→ Data in this exercise:
######
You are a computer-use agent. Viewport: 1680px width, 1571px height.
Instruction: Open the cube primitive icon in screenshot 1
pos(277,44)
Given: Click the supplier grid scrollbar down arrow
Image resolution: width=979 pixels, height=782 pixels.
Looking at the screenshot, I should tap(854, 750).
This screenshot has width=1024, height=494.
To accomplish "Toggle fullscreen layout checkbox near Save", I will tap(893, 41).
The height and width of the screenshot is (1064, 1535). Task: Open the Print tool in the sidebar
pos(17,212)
######
→ What to work on:
Which lines run from the one containing "The height and" to the end of the records? Transcribe exactly those, both ends included.

→ Exercise answer:
The height and width of the screenshot is (1064, 1535). Task: Open the Print tool in the sidebar
pos(17,212)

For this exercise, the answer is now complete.